Rewrite all of the entries below, changing every "computer-use agent" to "desktop automation agent" and leaving everything else as it is.

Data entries
## START
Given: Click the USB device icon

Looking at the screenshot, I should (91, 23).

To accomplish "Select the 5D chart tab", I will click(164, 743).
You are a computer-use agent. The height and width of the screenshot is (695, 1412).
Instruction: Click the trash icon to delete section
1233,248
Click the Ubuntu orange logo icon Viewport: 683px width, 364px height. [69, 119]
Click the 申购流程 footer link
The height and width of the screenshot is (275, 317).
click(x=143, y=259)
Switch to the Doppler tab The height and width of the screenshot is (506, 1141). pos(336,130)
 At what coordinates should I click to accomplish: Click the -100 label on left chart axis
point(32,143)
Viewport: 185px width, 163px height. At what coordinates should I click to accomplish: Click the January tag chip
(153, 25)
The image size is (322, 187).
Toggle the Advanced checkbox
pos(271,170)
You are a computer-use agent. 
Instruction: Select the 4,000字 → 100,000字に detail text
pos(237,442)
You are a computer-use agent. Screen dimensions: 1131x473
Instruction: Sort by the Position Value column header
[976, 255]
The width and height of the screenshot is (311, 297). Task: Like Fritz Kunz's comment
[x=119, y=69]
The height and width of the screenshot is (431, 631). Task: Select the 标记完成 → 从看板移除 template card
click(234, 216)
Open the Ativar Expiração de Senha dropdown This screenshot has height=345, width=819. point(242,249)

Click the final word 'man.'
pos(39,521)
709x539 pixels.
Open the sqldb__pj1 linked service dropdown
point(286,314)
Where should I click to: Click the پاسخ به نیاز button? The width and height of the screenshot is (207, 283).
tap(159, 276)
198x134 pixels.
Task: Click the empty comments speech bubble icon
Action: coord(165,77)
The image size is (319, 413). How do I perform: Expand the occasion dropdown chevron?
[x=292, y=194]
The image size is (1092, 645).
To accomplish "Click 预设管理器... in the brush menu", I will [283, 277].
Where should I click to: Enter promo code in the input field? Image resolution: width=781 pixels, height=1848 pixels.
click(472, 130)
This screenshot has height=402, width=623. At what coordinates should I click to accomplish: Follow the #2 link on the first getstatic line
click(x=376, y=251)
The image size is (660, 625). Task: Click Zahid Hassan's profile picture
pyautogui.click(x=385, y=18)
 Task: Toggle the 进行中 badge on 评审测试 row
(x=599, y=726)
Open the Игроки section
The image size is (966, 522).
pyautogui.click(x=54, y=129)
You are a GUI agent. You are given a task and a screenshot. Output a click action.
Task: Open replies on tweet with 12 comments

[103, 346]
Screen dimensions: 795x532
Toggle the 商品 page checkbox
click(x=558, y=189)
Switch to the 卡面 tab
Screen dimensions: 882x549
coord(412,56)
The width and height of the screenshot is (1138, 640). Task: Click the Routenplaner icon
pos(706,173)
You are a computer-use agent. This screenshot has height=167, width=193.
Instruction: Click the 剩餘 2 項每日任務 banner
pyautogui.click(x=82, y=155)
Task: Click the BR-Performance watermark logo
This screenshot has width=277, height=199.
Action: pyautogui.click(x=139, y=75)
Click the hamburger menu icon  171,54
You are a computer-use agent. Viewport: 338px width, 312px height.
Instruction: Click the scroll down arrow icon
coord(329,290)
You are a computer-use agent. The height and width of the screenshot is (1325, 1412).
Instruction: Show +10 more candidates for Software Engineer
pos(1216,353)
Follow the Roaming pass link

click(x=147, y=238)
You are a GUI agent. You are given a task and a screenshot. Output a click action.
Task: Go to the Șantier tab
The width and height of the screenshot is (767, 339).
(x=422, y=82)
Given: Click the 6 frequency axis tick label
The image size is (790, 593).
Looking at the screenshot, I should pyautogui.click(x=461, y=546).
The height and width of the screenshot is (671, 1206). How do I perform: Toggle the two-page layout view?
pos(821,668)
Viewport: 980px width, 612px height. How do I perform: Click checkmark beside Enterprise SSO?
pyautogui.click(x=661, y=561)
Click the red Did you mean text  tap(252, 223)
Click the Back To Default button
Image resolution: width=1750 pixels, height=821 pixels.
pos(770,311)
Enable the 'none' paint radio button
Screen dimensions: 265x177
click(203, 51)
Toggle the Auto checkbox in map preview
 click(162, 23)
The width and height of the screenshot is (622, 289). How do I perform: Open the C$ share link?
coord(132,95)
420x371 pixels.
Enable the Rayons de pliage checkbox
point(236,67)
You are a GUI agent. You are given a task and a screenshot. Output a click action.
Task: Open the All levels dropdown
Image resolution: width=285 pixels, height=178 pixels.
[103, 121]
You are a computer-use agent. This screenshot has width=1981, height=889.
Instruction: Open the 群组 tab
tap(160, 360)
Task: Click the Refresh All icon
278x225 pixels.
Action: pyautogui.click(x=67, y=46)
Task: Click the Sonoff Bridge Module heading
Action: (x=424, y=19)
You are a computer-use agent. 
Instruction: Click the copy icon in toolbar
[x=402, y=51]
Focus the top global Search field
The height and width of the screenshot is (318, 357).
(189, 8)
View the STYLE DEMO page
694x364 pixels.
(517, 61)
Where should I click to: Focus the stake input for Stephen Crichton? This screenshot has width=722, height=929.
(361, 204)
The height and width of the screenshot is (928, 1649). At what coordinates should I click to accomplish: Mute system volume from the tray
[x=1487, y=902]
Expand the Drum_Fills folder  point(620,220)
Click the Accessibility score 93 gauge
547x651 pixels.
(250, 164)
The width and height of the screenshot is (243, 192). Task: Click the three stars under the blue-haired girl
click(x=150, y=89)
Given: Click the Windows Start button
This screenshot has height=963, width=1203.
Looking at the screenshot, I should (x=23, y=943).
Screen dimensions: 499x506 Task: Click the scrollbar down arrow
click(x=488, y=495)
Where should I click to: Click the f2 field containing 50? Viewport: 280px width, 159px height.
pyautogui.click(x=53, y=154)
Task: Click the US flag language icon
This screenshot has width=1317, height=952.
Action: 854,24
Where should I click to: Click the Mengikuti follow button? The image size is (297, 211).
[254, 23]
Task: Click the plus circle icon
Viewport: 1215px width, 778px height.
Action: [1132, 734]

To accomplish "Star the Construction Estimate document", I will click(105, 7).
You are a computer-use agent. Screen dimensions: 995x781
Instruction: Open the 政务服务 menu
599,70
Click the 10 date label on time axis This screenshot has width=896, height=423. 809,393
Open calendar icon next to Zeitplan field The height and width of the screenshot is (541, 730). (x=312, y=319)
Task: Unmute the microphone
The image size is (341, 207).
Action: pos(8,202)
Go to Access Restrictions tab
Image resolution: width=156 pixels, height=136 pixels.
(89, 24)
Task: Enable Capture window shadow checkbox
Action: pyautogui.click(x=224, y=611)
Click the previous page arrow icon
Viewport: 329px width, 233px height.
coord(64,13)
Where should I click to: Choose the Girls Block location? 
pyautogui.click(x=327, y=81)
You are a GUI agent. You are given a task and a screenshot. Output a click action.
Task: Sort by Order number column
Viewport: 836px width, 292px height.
## END
• **Solution to the exercise**:
Given: Click the USB device icon

Looking at the screenshot, I should (91, 23).

To accomplish "Select the 5D chart tab", I will click(164, 743).
You are a desktop automation agent. The height and width of the screenshot is (695, 1412).
Instruction: Click the trash icon to delete section
1233,248
Click the Ubuntu orange logo icon Viewport: 683px width, 364px height. [69, 119]
Click the 申购流程 footer link
The height and width of the screenshot is (275, 317).
click(x=143, y=259)
Switch to the Doppler tab The height and width of the screenshot is (506, 1141). pos(336,130)
 At what coordinates should I click to accomplish: Click the -100 label on left chart axis
point(32,143)
Viewport: 185px width, 163px height. At what coordinates should I click to accomplish: Click the January tag chip
(153, 25)
The image size is (322, 187).
Toggle the Advanced checkbox
pos(271,170)
You are a desktop automation agent. 
Instruction: Select the 4,000字 → 100,000字に detail text
pos(237,442)
You are a desktop automation agent. Screen dimensions: 1131x473
Instruction: Sort by the Position Value column header
[976, 255]
The width and height of the screenshot is (311, 297). Task: Like Fritz Kunz's comment
[x=119, y=69]
The height and width of the screenshot is (431, 631). Task: Select the 标记完成 → 从看板移除 template card
click(234, 216)
Open the Ativar Expiração de Senha dropdown This screenshot has height=345, width=819. point(242,249)

Click the final word 'man.'
pos(39,521)
709x539 pixels.
Open the sqldb__pj1 linked service dropdown
point(286,314)
Where should I click to: Click the پاسخ به نیاز button? The width and height of the screenshot is (207, 283).
tap(159, 276)
198x134 pixels.
Task: Click the empty comments speech bubble icon
Action: coord(165,77)
The image size is (319, 413). How do I perform: Expand the occasion dropdown chevron?
[x=292, y=194]
The image size is (1092, 645).
To accomplish "Click 预设管理器... in the brush menu", I will [283, 277].
Where should I click to: Enter promo code in the input field? Image resolution: width=781 pixels, height=1848 pixels.
click(472, 130)
This screenshot has height=402, width=623. At what coordinates should I click to accomplish: Follow the #2 link on the first getstatic line
click(x=376, y=251)
The image size is (660, 625). Task: Click Zahid Hassan's profile picture
pyautogui.click(x=385, y=18)
 Task: Toggle the 进行中 badge on 评审测试 row
(x=599, y=726)
Open the Игроки section
The image size is (966, 522).
pyautogui.click(x=54, y=129)
You are a GUI agent. You are given a task and a screenshot. Output a click action.
Task: Open replies on tweet with 12 comments

[103, 346]
Screen dimensions: 795x532
Toggle the 商品 page checkbox
click(x=558, y=189)
Switch to the 卡面 tab
Screen dimensions: 882x549
coord(412,56)
The width and height of the screenshot is (1138, 640). Task: Click the Routenplaner icon
pos(706,173)
You are a desktop automation agent. This screenshot has height=167, width=193.
Instruction: Click the 剩餘 2 項每日任務 banner
pyautogui.click(x=82, y=155)
Task: Click the BR-Performance watermark logo
This screenshot has width=277, height=199.
Action: pyautogui.click(x=139, y=75)
Click the hamburger menu icon  171,54
You are a desktop automation agent. Viewport: 338px width, 312px height.
Instruction: Click the scroll down arrow icon
coord(329,290)
You are a desktop automation agent. The height and width of the screenshot is (1325, 1412).
Instruction: Show +10 more candidates for Software Engineer
pos(1216,353)
Follow the Roaming pass link

click(x=147, y=238)
You are a GUI agent. You are given a task and a screenshot. Output a click action.
Task: Go to the Șantier tab
The width and height of the screenshot is (767, 339).
(x=422, y=82)
Given: Click the 6 frequency axis tick label
The image size is (790, 593).
Looking at the screenshot, I should pyautogui.click(x=461, y=546).
The height and width of the screenshot is (671, 1206). How do I perform: Toggle the two-page layout view?
pos(821,668)
Viewport: 980px width, 612px height. How do I perform: Click checkmark beside Enterprise SSO?
pyautogui.click(x=661, y=561)
Click the red Did you mean text  tap(252, 223)
Click the Back To Default button
Image resolution: width=1750 pixels, height=821 pixels.
pos(770,311)
Enable the 'none' paint radio button
Screen dimensions: 265x177
click(203, 51)
Toggle the Auto checkbox in map preview
 click(162, 23)
The width and height of the screenshot is (622, 289). How do I perform: Open the C$ share link?
coord(132,95)
420x371 pixels.
Enable the Rayons de pliage checkbox
point(236,67)
You are a GUI agent. You are given a task and a screenshot. Output a click action.
Task: Open the All levels dropdown
Image resolution: width=285 pixels, height=178 pixels.
[103, 121]
You are a desktop automation agent. This screenshot has width=1981, height=889.
Instruction: Open the 群组 tab
tap(160, 360)
Task: Click the Refresh All icon
278x225 pixels.
Action: pyautogui.click(x=67, y=46)
Task: Click the Sonoff Bridge Module heading
Action: (x=424, y=19)
You are a desktop automation agent. 
Instruction: Click the copy icon in toolbar
[x=402, y=51]
Focus the top global Search field
The height and width of the screenshot is (318, 357).
(189, 8)
View the STYLE DEMO page
694x364 pixels.
(517, 61)
Where should I click to: Focus the stake input for Stephen Crichton? This screenshot has width=722, height=929.
(361, 204)
The height and width of the screenshot is (928, 1649). At what coordinates should I click to accomplish: Mute system volume from the tray
[x=1487, y=902]
Expand the Drum_Fills folder  point(620,220)
Click the Accessibility score 93 gauge
547x651 pixels.
(250, 164)
The width and height of the screenshot is (243, 192). Task: Click the three stars under the blue-haired girl
click(x=150, y=89)
Given: Click the Windows Start button
This screenshot has height=963, width=1203.
Looking at the screenshot, I should (x=23, y=943).
Screen dimensions: 499x506 Task: Click the scrollbar down arrow
click(x=488, y=495)
Where should I click to: Click the f2 field containing 50? Viewport: 280px width, 159px height.
pyautogui.click(x=53, y=154)
Task: Click the US flag language icon
This screenshot has width=1317, height=952.
Action: 854,24
Where should I click to: Click the Mengikuti follow button? The image size is (297, 211).
[254, 23]
Task: Click the plus circle icon
Viewport: 1215px width, 778px height.
Action: [1132, 734]

To accomplish "Star the Construction Estimate document", I will click(105, 7).
You are a desktop automation agent. Screen dimensions: 995x781
Instruction: Open the 政务服务 menu
599,70
Click the 10 date label on time axis This screenshot has width=896, height=423. 809,393
Open calendar icon next to Zeitplan field The height and width of the screenshot is (541, 730). (x=312, y=319)
Task: Unmute the microphone
The image size is (341, 207).
Action: pos(8,202)
Go to Access Restrictions tab
Image resolution: width=156 pixels, height=136 pixels.
(89, 24)
Task: Enable Capture window shadow checkbox
Action: pyautogui.click(x=224, y=611)
Click the previous page arrow icon
Viewport: 329px width, 233px height.
coord(64,13)
Where should I click to: Choose the Girls Block location? 
pyautogui.click(x=327, y=81)
You are a GUI agent. You are given a task and a screenshot. Output a click action.
Task: Sort by Order number column
Viewport: 836px width, 292px height.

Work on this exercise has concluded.